The Corner

Elections

New Polling Reaffirms That the Culture War Is a Winner for Republicans

The Charlotte Convention Center is set for 2020 RNC delegates to gather in Charlotte, N.C., August 24, 2020. (Travis Dove/Reuters)

A new poll of likely general-election voters in six Senate battleground states — Arizona, Georgia, Nevada, New Hampshire, Pennsylvania, and Wisconsin — from the American Principles Project (APP), a social-conservative group, adds to the growing body of evidence that today’s culture-war issues present a major political opportunity for Republicans. Some key results from APP’s press release:

  • Women’s Sports: Fifty-six percent supported (33 percent opposed) laws to protect women’s sports at the K–12 and collegiate levels.
  • Sex Changes for Minors: Fifty-six percent supported (31 percent opposed) laws banning puberty blockers, cross-sex hormones, and physical sex-change surgeries for children.
  • Sexual Topics in Schools: Sixty percent supported (34 percent opposed) laws banning instruction on sexual orientation and gender identity from kindergarten through third grade.
  • Parental Notification: Fifty-nine percent supported (30 percent opposed) laws requiring schools to notify parents if their child identifies in class as transgender.
  • Age Verification for Porn: Seventy-seven percent supported (15 percent opposed) laws requiring age verification for accessing online pornography.
  • Reining in Big Tech: Fifty percent supported (36 percent opposed) laws preventing censorship of political speech by Big Tech.

Notably, support for these initiatives crossed racial lines.
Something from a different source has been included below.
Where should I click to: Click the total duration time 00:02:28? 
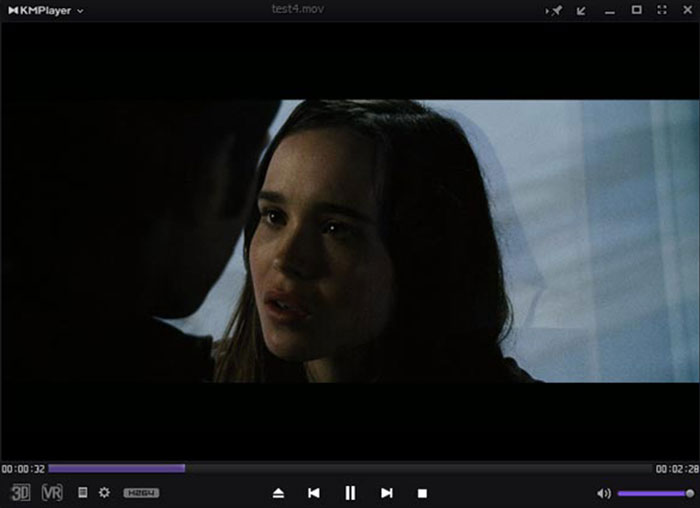tap(675, 468)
The poll, which surveyed 1,200 likely general-election voters from May 2–6, found that both Hispanics and African Americans supported “laws that prohibit biological males who identify as transgender women from participating in girls’ sports programs both in K-12 and at the collegiate level.” On the issue of “banning puberty blockers, cross-sex hormones, and physical sex-change surgeries for children under the age of 18 who identify as transgender,” Hispanic support sat at a margin of nine, and African-American support at a margin of 15. When asked about Florida’s hotly debated Parental Rights in Education Bill, respondents overall supported the initiative by a margin of 26 points — whites by 29, Hispanics by eleven, and African Americans by four. On age-verification for porn, both Hispanic and African-American support was a whopping 56 points.
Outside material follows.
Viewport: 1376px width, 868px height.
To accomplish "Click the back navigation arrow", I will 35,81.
Among other things, these numbers are yet another rebuke of the conventional wisdom championed by the RNC’s famous post-2012 election “autopsy,” which argued for a softening of the GOP’s stance on cultural issues — and a recommitment to its Reaganite economic message — as a way to make inroads with nonwhite voters. Donald Trump’s 2016 victory, and the numerous subsequent political and cultural developments since, blow the rationale for that strategy out of the water. As I wrote back in December, Trump’s path to the White House “was won by channeling the very cultural passions that the Republican consultant class had wanted to leave behind,” and while the former president’s “razor-thin margin of victory was primarily delivered by the white working class, whose shrinking share of the electorate may well not be enough for a winning coalition in the future . . . the GOP’s more recent inroads with Hispanics — a cohort that is on track to be the largest share of nonwhite voters in the country — points toward the possibility of a genuinely competitive national coalition.”

In other words, the conditions that are pushing Hispanic voters toward the GOP are the exact inverse of the strategy laid out by the RNC autopsy. The autopsy [championed] a focus on free-market economics and opportunity — i.e., the traditional Reaganite economic message — repackaged with more emphasis on “diversity” and “inclusion.” But Republicans in the Trump era have leaned in to the culture war, and new cultural issues such as transgenderism and critical race theory have proved to be potent political mobilizers — not least among relatively socially conservative demographics like Latinos. And while there is still a lack of reliable polling on Latino views on these issues, the demographic’s relative social conservatism would suggest that those issues played a role in their swing toward Republicans in races such as Virginia, where gender ideology and CRT featured prominently.

A Reaganite economic message, adapted to contemporary realities, could still prove useful. But this polling shows that cultural concerns should come first. Indeed, it reaffirms what many of us have been saying for years now: The GOP should embrace the culture war — not run from it.